(Excerpted text)
On 2 January 2021, Kane converted a penalty to open the scoring and later provided an assist during Tottenham's 3–0 home victory over Leeds United. This brought both Kane's goal and assist tally in the league to 10, making him the first player in Europe's top five leagues to reach double digits for goals and assists in the 2020–21 season. On 7 March, he scored a brace against Crystal Palace in a 4–1 win; the last goal was assisted by Son Heung-min, and this, their 14th combined goal effort whereby one assisted another, set a record for the most goal combinations in a Premier League season. On 23 May, he scored a goal in a 4–2 win over Leicester City, to reach his 23rd goal of the season and to win the third Golden Boot award in his career. He also won the Premier League Playmaker of the Season award for most assists in a season, becoming the first player to win both the Golden Boot and Playmaker awards in the same season since the introduction of the playmakers' award in 2018.

2021–22: Desire to leave Tottenham
The 2021–22 season was preceded by a dispute over a desire by Kane to leave Tottenham, saying he had a gentlemen's agreement with chairman Daniel Levy that would allow him to leave in the summer. The agreement was not honoured, and Levy rejected the interest expressed by Manchester City for Kane's services, including a £127 million transfer bid. Kane failed to turn up for pre-season training and did not play the first two games of the season. He made his season bow on 22 August as a substitute against Wolverhampton Wanderers – his first appearance since returning late for pre-season. Kane announced his desire to stay at Tottenham on 25 August after the move to Manchester City failed to materialise, with Kane stating: "I will be staying at Tottenham this summer and will be 100 per cent focused on helping the team achieve success." The following day Kane made his first appearance in the UEFA Europa Conference League, against Paços de Ferreira. He scored twice in a 3–0 win to secure the team's progress to the group stage. On 30 September, in the second match of the group stage, he scored a hat-trick in 20 minutes against Mura after coming on as a substitute to win 5–1. This was the first hat-trick ever scored in the Europa Conference League, and made Kane the first player to score a hat-trick in all three current major UEFA club competitions (i.e. Champions League, Europa League, and Europa Conference League).
(End Excerpted text)
(Supplied material)
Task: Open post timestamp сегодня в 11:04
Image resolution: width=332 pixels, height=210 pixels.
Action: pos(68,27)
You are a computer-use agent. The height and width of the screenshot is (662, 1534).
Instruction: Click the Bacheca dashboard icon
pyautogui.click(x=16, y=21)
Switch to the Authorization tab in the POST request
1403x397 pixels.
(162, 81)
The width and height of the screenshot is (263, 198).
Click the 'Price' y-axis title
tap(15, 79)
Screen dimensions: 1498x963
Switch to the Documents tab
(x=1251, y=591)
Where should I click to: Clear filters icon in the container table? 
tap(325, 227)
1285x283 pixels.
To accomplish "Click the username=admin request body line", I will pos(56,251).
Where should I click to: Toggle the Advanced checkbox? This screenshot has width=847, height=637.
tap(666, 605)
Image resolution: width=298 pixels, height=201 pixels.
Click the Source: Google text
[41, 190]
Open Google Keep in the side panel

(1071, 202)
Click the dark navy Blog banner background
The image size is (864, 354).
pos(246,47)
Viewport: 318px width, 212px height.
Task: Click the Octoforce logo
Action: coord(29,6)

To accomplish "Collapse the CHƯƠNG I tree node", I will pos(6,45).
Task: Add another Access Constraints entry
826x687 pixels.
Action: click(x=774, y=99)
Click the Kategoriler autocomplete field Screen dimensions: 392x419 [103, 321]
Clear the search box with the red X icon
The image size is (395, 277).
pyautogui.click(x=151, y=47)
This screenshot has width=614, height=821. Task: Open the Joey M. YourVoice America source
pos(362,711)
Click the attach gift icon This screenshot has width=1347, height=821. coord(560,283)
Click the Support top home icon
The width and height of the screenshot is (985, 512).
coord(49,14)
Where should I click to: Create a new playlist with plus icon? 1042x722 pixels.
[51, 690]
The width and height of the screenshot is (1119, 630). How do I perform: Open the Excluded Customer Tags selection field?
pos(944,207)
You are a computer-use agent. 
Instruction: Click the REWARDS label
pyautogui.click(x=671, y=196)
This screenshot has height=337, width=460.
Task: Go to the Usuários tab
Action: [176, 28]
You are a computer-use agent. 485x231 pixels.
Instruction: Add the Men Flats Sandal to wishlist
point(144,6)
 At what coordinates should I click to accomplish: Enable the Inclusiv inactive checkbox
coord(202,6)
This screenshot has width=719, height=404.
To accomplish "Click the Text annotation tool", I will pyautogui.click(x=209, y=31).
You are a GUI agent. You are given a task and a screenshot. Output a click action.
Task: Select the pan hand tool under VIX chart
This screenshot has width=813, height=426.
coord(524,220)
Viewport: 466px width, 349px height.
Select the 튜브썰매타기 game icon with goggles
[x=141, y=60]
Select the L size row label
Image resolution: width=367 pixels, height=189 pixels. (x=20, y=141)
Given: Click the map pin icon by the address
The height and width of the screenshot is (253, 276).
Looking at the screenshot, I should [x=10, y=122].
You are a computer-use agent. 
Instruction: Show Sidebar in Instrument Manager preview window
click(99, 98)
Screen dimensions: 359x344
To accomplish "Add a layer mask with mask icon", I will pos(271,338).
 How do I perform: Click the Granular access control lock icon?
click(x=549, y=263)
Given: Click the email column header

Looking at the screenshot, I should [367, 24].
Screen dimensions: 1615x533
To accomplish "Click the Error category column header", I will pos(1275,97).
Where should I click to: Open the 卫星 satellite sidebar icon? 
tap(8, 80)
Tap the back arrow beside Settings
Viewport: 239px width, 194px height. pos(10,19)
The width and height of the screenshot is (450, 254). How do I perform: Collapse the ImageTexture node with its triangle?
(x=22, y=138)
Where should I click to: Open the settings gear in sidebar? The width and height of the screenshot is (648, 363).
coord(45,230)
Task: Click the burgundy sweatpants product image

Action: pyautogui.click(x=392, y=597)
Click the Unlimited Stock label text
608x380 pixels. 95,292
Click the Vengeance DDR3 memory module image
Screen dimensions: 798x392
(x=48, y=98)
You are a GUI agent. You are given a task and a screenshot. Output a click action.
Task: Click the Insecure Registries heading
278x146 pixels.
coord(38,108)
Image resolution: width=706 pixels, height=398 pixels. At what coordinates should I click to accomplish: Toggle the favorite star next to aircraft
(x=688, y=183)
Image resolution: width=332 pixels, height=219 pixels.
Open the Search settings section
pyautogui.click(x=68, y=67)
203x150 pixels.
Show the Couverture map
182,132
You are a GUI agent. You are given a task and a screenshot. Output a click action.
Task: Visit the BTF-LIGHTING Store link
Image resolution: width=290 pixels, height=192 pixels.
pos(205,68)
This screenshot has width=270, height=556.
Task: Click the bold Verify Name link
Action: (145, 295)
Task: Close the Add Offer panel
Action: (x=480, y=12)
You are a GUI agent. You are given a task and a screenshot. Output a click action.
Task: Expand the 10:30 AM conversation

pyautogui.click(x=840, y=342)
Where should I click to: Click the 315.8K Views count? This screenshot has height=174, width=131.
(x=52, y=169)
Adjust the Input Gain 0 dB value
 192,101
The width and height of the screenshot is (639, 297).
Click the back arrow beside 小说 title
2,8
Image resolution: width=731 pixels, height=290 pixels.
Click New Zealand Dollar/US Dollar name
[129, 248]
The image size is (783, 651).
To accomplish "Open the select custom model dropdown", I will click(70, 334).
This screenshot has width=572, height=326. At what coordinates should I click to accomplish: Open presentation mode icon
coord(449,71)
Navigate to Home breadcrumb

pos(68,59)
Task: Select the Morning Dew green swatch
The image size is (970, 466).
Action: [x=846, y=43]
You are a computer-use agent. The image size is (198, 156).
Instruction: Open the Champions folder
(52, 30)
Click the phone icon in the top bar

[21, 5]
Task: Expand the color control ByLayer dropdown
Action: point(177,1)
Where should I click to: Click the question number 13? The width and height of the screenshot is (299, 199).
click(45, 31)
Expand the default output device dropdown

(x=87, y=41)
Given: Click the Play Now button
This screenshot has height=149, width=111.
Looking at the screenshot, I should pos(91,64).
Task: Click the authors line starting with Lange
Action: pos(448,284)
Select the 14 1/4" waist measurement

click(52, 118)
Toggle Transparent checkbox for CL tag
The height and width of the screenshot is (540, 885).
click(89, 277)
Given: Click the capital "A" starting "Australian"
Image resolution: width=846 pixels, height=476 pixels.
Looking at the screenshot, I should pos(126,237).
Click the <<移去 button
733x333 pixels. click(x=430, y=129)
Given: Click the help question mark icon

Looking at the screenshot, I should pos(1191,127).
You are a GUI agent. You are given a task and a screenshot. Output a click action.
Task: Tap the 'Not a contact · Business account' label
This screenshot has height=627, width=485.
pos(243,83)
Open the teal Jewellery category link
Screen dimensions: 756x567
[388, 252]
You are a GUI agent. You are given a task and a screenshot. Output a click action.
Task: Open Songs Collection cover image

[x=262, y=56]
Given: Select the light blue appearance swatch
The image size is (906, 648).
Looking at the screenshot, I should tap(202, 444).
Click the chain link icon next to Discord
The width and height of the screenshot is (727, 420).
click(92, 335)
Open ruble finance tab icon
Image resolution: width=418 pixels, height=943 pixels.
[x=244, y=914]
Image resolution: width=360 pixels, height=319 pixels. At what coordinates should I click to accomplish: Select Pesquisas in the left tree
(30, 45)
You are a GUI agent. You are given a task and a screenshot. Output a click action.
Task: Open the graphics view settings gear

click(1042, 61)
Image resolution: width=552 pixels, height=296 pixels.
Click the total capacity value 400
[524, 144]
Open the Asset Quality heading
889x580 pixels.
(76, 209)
(End Supplied material)
**Complete the following:**
A. List every opponent that Tottenham played in a match described in the text about Kane at Tottenham.
B. Write the next part of the text about Kane at Tottenham, starting after its final sentence.

**Your written answers:**
A. Leeds United, Crystal Palace, Leicester City, Wolverhampton Wanderers, Paços de Ferreira, Mura

B.
On 17 October 2021, Kane scored his first Premier League goal of the season in a 3–2 away win against Newcastle United. His second goal of the season came on 19 December, when he scored the opener in a 2–2 home draw against Liverpool. On 19 February 2022, Kane scored twice, including a 95th-minute winner, in a thrilling 3–2 victory over Manchester City. This ended City's 15-game unbeaten streak in the league. On 26 February, Kane scored against Leeds United, and assisted Son; the assist was the 37th time Kane and Son had combined to score, setting a new record of goal-scoring partnerships in the Premier League.

On 16 March, Kane scored in a 2–0 win away at Brighton, bringing his Premier League away goal tally to 95, surpassing Wayne Rooney's record for most Premier League goals scored away from home.

2022–23: All-time Tottenham top goalscorer
Kane scored his first goal of the season in the London derby away at Chelsea. Kane rescued a point for Tottenham by scoring in the sixth minute of injury time to bring the score to 2–2. This took Kane's tally of Premier League goals scored for Tottenham to 184, equalling Sergio Agüero's record of most goals scored for a single Premier League club. Kane broke the record the following game when he scored the only goal in the game against Wolverhampton Wanderers, becoming the first player to score 185 goals in the Premier League for a single club.

On 5 February 2023, Tottenham stated that Kane had become their all-time top scorer, overtaking Jimmy Greaves with his 267th goal for Tottenham and 200th in the Premier League, in a 1–0 home victory against Manchester City. This fact was disputed, however, as Tottenham do not count the two goals Greaves scored in the 1962 FA Charity Shield, which would put him on 268. On 11 March 2023, Kane scored his 269th and 270th goals with a brace in a 3–1 victory against Nottingham Forest giving him the now undisputed record.

International career

2010–2015: Youth level 

In January 2010, Kane was called up to play for the England under-17 team for the Algarve Tournament in Portugal. Kane missed the 2010 UEFA European Under-17 Championship due to illness, with England going on to win the tournament in his absence. He later moved up to the under-19s and scored twice in a 6–1 victory over Albania on 8 October 2010. Kane played a large role in the England under-19s progression to the semi-finals of the 2012 UEFA European Under-19 Championship in Estonia. Kane scored the winner against France in the final group stage match to ensure the team a safe passage through to the semi-finals. In total Kane appeared 14 times for England U19s and contributed 6 goals during that period.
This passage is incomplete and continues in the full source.